Your assignment:
Your task is to output the entries below word for word.

Data records:

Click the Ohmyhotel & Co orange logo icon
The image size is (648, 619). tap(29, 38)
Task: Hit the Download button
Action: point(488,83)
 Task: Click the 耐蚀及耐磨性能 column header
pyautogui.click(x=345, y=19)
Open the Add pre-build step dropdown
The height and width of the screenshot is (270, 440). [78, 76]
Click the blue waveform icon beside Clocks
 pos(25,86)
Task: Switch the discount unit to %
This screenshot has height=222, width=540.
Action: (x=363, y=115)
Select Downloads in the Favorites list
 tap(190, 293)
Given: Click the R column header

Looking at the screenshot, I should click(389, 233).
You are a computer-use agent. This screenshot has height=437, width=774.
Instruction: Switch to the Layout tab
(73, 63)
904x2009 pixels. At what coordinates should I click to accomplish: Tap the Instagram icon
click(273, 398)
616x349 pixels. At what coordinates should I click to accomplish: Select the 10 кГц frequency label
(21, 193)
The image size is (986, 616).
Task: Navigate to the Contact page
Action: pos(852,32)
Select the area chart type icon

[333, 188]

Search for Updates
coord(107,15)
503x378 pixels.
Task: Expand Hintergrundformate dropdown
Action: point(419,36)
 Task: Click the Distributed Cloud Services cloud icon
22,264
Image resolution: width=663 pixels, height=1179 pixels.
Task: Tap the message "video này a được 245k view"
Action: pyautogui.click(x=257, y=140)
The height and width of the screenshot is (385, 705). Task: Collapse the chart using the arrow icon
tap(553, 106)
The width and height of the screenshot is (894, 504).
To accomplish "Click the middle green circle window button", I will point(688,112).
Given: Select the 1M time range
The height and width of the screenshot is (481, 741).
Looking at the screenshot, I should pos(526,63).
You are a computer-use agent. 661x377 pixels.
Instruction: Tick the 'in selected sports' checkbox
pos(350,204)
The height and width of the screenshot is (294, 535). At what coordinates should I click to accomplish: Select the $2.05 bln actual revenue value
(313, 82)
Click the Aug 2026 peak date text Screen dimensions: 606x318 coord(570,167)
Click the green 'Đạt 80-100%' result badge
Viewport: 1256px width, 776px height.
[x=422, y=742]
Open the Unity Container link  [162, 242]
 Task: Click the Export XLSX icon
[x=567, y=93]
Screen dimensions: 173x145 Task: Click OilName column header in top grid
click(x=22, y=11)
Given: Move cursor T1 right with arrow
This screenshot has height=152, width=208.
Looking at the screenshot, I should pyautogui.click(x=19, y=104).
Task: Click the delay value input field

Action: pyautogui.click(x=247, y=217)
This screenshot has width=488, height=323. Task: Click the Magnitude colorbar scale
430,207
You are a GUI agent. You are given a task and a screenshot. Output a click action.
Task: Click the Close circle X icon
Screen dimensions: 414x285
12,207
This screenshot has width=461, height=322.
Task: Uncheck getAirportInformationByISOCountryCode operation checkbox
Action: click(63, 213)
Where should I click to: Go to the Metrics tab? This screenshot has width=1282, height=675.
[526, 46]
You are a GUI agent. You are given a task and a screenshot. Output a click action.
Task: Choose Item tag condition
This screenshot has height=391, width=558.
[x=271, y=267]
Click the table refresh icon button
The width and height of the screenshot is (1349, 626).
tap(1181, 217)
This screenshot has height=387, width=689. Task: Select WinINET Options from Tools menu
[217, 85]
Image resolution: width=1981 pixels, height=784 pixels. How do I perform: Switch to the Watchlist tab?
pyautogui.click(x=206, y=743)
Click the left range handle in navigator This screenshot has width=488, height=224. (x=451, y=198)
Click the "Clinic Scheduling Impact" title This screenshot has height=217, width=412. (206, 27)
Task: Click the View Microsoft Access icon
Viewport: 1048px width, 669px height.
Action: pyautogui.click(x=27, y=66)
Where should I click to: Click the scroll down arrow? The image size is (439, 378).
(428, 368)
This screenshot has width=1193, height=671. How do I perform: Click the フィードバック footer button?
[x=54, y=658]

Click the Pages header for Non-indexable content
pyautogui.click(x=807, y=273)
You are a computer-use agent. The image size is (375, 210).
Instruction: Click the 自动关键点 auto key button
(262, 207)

The completed task:
Click the Ohmyhotel & Co orange logo icon
The image size is (648, 619). tap(29, 38)
Task: Hit the Download button
Action: point(488,83)
 Task: Click the 耐蚀及耐磨性能 column header
pyautogui.click(x=345, y=19)
Open the Add pre-build step dropdown
The height and width of the screenshot is (270, 440). [78, 76]
Click the blue waveform icon beside Clocks
 pos(25,86)
Task: Switch the discount unit to %
This screenshot has height=222, width=540.
Action: (x=363, y=115)
Select Downloads in the Favorites list
 tap(190, 293)
Given: Click the R column header

Looking at the screenshot, I should click(389, 233).
You are a computer-use agent. This screenshot has height=437, width=774.
Instruction: Switch to the Layout tab
(73, 63)
904x2009 pixels. At what coordinates should I click to accomplish: Tap the Instagram icon
click(273, 398)
616x349 pixels. At what coordinates should I click to accomplish: Select the 10 кГц frequency label
(21, 193)
The image size is (986, 616).
Task: Navigate to the Contact page
Action: pos(852,32)
Select the area chart type icon

[333, 188]

Search for Updates
coord(107,15)
503x378 pixels.
Task: Expand Hintergrundformate dropdown
Action: point(419,36)
 Task: Click the Distributed Cloud Services cloud icon
22,264
Image resolution: width=663 pixels, height=1179 pixels.
Task: Tap the message "video này a được 245k view"
Action: pyautogui.click(x=257, y=140)
The height and width of the screenshot is (385, 705). Task: Collapse the chart using the arrow icon
tap(553, 106)
The width and height of the screenshot is (894, 504).
To accomplish "Click the middle green circle window button", I will point(688,112).
Given: Select the 1M time range
The height and width of the screenshot is (481, 741).
Looking at the screenshot, I should pos(526,63).
You are a computer-use agent. 661x377 pixels.
Instruction: Tick the 'in selected sports' checkbox
pos(350,204)
The height and width of the screenshot is (294, 535). At what coordinates should I click to accomplish: Select the $2.05 bln actual revenue value
(313, 82)
Click the Aug 2026 peak date text Screen dimensions: 606x318 coord(570,167)
Click the green 'Đạt 80-100%' result badge
Viewport: 1256px width, 776px height.
[x=422, y=742]
Open the Unity Container link  [162, 242]
 Task: Click the Export XLSX icon
[x=567, y=93]
Screen dimensions: 173x145 Task: Click OilName column header in top grid
click(x=22, y=11)
Given: Move cursor T1 right with arrow
This screenshot has height=152, width=208.
Looking at the screenshot, I should pyautogui.click(x=19, y=104).
Task: Click the delay value input field

Action: pyautogui.click(x=247, y=217)
This screenshot has width=488, height=323. Task: Click the Magnitude colorbar scale
430,207
You are a GUI agent. You are given a task and a screenshot. Output a click action.
Task: Click the Close circle X icon
Screen dimensions: 414x285
12,207
This screenshot has width=461, height=322.
Task: Uncheck getAirportInformationByISOCountryCode operation checkbox
Action: click(63, 213)
Where should I click to: Go to the Metrics tab? This screenshot has width=1282, height=675.
[526, 46]
You are a GUI agent. You are given a task and a screenshot. Output a click action.
Task: Choose Item tag condition
This screenshot has height=391, width=558.
[x=271, y=267]
Click the table refresh icon button
The width and height of the screenshot is (1349, 626).
tap(1181, 217)
This screenshot has height=387, width=689. Task: Select WinINET Options from Tools menu
[217, 85]
Image resolution: width=1981 pixels, height=784 pixels. How do I perform: Switch to the Watchlist tab?
pyautogui.click(x=206, y=743)
Click the left range handle in navigator This screenshot has width=488, height=224. (x=451, y=198)
Click the "Clinic Scheduling Impact" title This screenshot has height=217, width=412. (206, 27)
Task: Click the View Microsoft Access icon
Viewport: 1048px width, 669px height.
Action: pyautogui.click(x=27, y=66)
Where should I click to: Click the scroll down arrow? The image size is (439, 378).
(428, 368)
This screenshot has width=1193, height=671. How do I perform: Click the フィードバック footer button?
[x=54, y=658]

Click the Pages header for Non-indexable content
pyautogui.click(x=807, y=273)
You are a computer-use agent. The image size is (375, 210).
Instruction: Click the 自动关键点 auto key button
(262, 207)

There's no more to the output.